Wine and cheese reception on Sunday, November 5th from 3 to 5 pm.
Diana McLaughlin and her son Casey Rideout are having a joint featured artist show because they have a shared interest in art; Diana’s medium is oils, Casey’s is photography. They enjoy sharing ideas and talking about composition and color, thus thought it would be fun to do a joint show. Our work will focus primarily on work from the California Central Coast where Casey lives and works and Diana lives part-time.
Diana H. McLaughlin Biography
I came to art late in life, after teaching elementary school, raising 3 children and working with community non-profits. I enjoyed art classes while studying for a degree in Human Development from UC Davis and was always very aware of and creatively inspired by nature and my daily environment, but never actively participated in recreating it artistically.
I began taking oil painting and drawing instruction in earnest soon after my youngest child left for college. I’ve enjoyed classes at UC Riverside and Art Center College of Design in Pasadena. I’ve also taken classes from skilled artists Lucille Van Wollfersdorf, Ken Auster, Peggi Kroll-Roberts, Debra Huse, Carol Marine, Dennis Hare and Martha Cowan. I take weekly inspiration and advice from my artists’ group, Critical Eye Studio.
My inspiration comes from my travels as well as daily life. I paint landscapes, still life and animals.
Very early in my art career I started entering my paintings in local art shows and, to my great surprise, was awarded 1st place in the RAA Multimedia Mini Show. My work has been juried into several local art competitions and is in private and public collections. My work may be seen at dianamclaughlinfineart.com.
Diana’s Artist Statement
To me, art represents more than an object, rather hundreds of hours of mistakes, experimentations and successes. You are looking at days of frustrations, then moments of pure joy when it all works.
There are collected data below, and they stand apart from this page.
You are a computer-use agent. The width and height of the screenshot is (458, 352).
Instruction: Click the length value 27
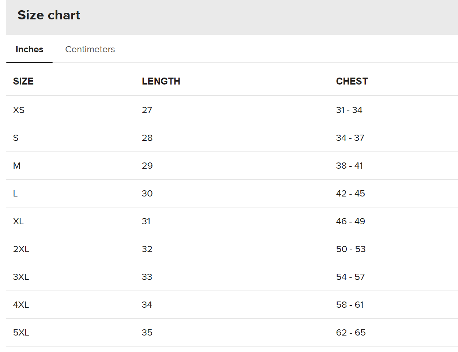tap(147, 110)
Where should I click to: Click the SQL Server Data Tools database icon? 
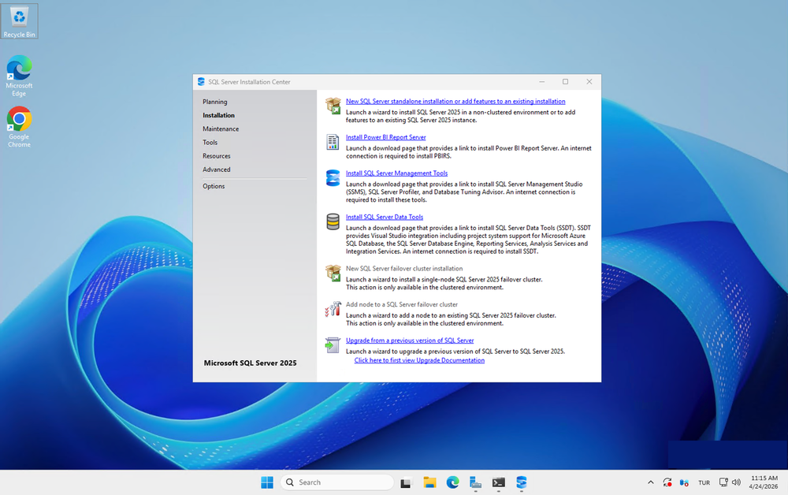(333, 221)
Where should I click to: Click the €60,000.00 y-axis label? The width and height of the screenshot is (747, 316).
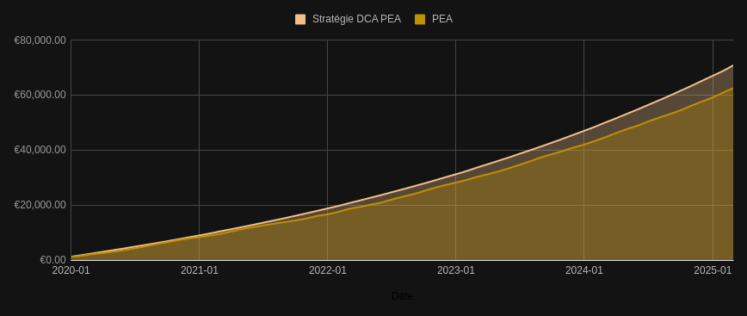[40, 95]
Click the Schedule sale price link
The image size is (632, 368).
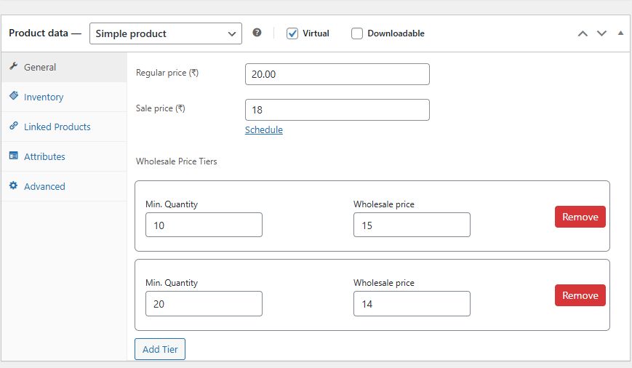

I love the process and, sometimes, the outcome.
Biography: Casey Rideout
I was born in Los Gatos, CA. After short stays in Manhattan and the Pacific Northwest my family moved to Redlands, CA, where I spent the remainder of my childhood. As a boy I would make forts in and among the orange groves and canyons that have all but disappeared from the area. The taste of stolen oranges and the smell of blossoms are fond memories of my childhood.
I first took notice of photography as an art during a summer stay with my grandparents. Their guest bedroom, where I was staying, doubled as a darkroom. Examples of their work hung on the walls along with certificates from photo competitions that they had earned. Looking back, I think I was just interested because the pictures were of people that weren’t a part of my family, they were different and interesting. In retrospect I realize that my grandparents were capturing singular moments in time. Fleeting experiences that were easy to miss but had been made eternal because my grandparents took notice and captured them on film. When I finally put my hands on a camera of my own I felt like I’d found the lens through which I could view life.
My camera is my license to wander, to walk slowly through the world, taking notice of the small moments of beauty that are so easily missed. I’ve found a wonderful subject in the Central Coast of California, where long, sandy beaches are interrupted by jagged, rocky coastlines and grassy hillsides are patched with green vineyards.
My recent work has focused on the stretch of coastline between Montaña de Oro State Park, just south of Los Osos, and Estero Bluffs State Park, just north of Cayucos. I lean toward using long exposures to smooth out the surging tides and isolate my subjects and the light that plays across them. I find myself shooting both B&W and color photos in equal numbers, choosing B&W to capture the contrast of light and shadow, and color when the vibrancy of the natural world cannot be denied.